Deux ans plus tard je
rencontre ma femme et décide de m’installer
à l’île de la réunion.
Je
deviens ingénieur son et ma qualité de
musicien me permet de composer des
génériques d’émissions, de la musique de
films et de documentaires et de réaliser
nombre de pub télé et radio. Mais avec la
vie facile les kilos recolonisaient chaque
jour un peu plus ce corps qui avait
connu la liberté de la « normalité », et en
3 ans l’obésité avait une fois de plus
remportée le combat.
Un
événement local et politique m’obligeant de
mettre fin à mes activités sur l’île, j’ai
du revenir en métropole avec en prime de la
graisse pour bagage physique.
Épisode
difficile car les finances ne sont pas
fameuses et mon poids me ronge de
l’intérieur.
Pour faire « bouillir la
marmite », je me produis dans des
établissements peu valorisant tant
pécuniairement qu’artistiquement.
La
pente est difficile à remonter, je redonne
des cours, anime des croisières, puis créer
un petit studio d’enregistrement. Cette
création évoluera et améliorera la
situation, mais elle ne me permettra pas
d’obtenir la sérénité nécessaire pour
entreprendre une perte de poids durable.
Les régimes s’enchaînent, les kilos vont et
viennent et le problème persiste et
s’aggrave.
En 99
je prends la décision de la pose d’un anneau
gastrique qui me permettra de perdre plus de
30 kg, mais 2 ans après n’arrivant pas à
stabiliser mon poids, l’enfer du « Yoyo »

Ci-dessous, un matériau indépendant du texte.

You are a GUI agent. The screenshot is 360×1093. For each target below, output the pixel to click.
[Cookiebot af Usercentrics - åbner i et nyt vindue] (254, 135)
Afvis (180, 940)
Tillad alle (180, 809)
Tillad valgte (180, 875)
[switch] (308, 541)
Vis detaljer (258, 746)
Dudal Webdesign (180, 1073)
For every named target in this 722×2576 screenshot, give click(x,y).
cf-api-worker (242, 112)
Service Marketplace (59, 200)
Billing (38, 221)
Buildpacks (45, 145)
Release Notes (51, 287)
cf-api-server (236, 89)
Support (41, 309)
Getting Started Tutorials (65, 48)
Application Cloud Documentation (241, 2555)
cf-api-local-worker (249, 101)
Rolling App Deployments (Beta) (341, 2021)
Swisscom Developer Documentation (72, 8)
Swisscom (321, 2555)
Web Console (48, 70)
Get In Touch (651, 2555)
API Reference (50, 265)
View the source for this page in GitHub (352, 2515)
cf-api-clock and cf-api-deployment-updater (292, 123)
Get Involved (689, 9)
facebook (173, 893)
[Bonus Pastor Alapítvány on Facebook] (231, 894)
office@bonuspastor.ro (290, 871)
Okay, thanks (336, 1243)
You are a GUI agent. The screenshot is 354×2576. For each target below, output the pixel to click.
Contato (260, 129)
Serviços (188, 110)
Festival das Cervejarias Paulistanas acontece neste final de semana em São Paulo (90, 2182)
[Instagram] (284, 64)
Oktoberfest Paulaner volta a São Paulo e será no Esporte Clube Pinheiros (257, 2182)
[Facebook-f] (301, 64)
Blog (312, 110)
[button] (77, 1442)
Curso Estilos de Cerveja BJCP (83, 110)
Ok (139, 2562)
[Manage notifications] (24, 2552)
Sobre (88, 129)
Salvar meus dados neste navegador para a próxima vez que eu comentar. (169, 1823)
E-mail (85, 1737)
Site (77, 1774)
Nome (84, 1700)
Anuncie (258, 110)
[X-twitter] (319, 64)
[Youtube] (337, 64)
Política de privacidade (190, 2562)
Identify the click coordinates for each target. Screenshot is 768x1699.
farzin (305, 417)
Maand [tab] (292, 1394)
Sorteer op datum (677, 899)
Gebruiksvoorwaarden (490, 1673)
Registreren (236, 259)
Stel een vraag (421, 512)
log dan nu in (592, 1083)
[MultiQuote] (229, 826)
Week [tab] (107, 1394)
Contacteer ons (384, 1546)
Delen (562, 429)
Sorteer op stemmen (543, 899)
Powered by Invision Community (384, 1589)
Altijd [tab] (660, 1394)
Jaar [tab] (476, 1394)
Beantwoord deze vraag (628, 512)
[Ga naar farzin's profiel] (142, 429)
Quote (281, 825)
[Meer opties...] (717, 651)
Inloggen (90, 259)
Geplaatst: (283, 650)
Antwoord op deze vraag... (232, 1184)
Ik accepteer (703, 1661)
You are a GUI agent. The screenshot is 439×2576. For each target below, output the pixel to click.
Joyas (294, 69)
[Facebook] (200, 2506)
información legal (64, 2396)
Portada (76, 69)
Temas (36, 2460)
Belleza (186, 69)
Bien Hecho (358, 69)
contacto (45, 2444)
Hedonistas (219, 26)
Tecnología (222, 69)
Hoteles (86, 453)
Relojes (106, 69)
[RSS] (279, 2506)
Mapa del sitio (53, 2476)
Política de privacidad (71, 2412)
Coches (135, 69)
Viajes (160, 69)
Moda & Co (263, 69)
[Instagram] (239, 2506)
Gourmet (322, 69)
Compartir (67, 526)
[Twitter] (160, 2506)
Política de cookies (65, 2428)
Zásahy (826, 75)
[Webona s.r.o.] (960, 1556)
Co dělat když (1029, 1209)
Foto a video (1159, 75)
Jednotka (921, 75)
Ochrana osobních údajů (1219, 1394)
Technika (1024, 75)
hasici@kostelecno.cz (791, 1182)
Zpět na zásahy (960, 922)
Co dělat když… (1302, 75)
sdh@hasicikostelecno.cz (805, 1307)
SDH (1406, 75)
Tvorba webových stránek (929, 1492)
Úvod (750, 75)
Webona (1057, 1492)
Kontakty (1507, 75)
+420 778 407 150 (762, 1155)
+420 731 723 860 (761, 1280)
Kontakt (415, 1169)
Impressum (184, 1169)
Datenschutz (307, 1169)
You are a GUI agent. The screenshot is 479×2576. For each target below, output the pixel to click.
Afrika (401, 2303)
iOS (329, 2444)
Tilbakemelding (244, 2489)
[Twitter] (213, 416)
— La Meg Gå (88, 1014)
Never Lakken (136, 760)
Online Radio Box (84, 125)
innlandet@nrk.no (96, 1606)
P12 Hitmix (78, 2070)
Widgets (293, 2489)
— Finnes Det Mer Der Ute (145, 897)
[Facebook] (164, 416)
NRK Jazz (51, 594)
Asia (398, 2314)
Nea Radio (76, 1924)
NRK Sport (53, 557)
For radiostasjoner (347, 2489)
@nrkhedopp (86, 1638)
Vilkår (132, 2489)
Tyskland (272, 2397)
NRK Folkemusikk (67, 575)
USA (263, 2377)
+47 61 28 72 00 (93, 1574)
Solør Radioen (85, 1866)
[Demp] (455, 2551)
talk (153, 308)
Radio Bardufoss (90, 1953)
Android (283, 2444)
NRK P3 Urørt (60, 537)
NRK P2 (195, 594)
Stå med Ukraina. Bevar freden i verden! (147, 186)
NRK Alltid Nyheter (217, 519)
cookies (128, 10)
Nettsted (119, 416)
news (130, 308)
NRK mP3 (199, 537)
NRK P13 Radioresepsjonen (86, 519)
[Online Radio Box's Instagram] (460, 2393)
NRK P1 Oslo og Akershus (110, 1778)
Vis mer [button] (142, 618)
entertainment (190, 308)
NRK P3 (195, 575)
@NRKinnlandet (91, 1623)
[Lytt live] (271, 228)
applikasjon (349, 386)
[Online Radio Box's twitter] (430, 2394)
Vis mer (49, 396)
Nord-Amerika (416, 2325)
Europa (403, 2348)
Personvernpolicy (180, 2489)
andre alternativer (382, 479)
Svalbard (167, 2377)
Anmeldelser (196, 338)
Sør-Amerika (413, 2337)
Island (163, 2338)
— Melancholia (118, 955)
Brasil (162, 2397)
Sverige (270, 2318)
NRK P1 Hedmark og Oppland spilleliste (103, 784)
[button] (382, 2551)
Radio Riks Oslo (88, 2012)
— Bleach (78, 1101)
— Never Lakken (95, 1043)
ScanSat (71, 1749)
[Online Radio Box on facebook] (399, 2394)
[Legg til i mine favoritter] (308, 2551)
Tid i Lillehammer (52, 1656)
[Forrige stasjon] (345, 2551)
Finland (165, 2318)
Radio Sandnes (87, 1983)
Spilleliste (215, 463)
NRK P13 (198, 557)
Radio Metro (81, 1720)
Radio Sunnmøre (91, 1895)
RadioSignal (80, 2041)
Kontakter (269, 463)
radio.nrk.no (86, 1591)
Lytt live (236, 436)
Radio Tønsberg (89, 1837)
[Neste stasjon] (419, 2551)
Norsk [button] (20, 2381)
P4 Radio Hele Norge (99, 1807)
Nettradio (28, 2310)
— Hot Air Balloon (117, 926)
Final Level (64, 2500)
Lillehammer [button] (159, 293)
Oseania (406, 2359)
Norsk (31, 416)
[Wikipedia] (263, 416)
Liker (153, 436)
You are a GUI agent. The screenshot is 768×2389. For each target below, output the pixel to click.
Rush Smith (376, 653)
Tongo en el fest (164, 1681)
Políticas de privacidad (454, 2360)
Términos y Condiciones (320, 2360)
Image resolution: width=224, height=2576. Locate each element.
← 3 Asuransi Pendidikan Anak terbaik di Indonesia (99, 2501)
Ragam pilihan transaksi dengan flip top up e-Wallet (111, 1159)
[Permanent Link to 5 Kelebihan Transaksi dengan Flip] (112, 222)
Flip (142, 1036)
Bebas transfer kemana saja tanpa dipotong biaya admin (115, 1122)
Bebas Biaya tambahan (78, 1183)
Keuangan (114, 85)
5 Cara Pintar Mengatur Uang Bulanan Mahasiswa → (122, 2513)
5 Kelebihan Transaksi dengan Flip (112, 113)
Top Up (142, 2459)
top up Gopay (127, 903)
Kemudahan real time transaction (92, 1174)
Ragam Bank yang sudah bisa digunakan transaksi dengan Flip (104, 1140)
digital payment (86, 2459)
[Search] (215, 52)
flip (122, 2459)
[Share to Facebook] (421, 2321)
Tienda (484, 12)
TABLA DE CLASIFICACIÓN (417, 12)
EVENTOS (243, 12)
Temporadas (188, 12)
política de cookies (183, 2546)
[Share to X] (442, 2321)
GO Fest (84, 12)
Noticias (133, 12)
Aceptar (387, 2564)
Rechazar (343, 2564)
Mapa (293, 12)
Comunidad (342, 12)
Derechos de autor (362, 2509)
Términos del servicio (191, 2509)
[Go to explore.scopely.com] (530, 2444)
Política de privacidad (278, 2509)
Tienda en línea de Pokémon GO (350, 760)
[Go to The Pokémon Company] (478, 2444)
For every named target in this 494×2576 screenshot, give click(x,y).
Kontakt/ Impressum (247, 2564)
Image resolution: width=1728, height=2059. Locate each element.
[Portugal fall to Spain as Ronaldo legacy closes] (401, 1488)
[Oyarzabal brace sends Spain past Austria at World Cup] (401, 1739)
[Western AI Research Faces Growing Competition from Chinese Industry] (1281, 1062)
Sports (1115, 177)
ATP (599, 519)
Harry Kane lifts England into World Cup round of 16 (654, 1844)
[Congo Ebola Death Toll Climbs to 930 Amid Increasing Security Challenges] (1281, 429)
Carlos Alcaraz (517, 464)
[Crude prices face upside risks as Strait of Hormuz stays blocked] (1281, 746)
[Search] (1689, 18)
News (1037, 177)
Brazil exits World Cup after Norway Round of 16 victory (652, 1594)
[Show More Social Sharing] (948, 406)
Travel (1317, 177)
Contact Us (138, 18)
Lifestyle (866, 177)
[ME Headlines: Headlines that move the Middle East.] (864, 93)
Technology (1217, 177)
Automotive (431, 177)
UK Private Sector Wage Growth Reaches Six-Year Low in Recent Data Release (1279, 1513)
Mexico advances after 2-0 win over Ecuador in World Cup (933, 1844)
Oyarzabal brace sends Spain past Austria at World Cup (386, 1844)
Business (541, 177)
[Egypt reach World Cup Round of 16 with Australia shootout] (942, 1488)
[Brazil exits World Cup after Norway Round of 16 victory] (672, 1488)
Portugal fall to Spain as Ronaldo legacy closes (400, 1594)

est revenu et ne cessera pas. La souffrance
me fait sombrée dans la dépression et me
voilà parti pour 3 années de psy avec médocs
pour arrêter de broyer du noir et surtout
cesser de pleurer.
Un arrêt longue
maladie imposé va me permettre de prendre du
recul, de lâcher prise et enfin d’envisager
l’obésité comme une réelle maladie à traiter
et non comme un manque de caractère du à ma
faiblesse d’esprit.
Mes
dernières séances sur le divan ont
définitivement scellées cette évidence
tellement difficile à percevoir non
seulement pour tout un chacun, mais aussi et
surtout pour le malade lui même car piégé
dans le cercle vicieux de la culpabilité.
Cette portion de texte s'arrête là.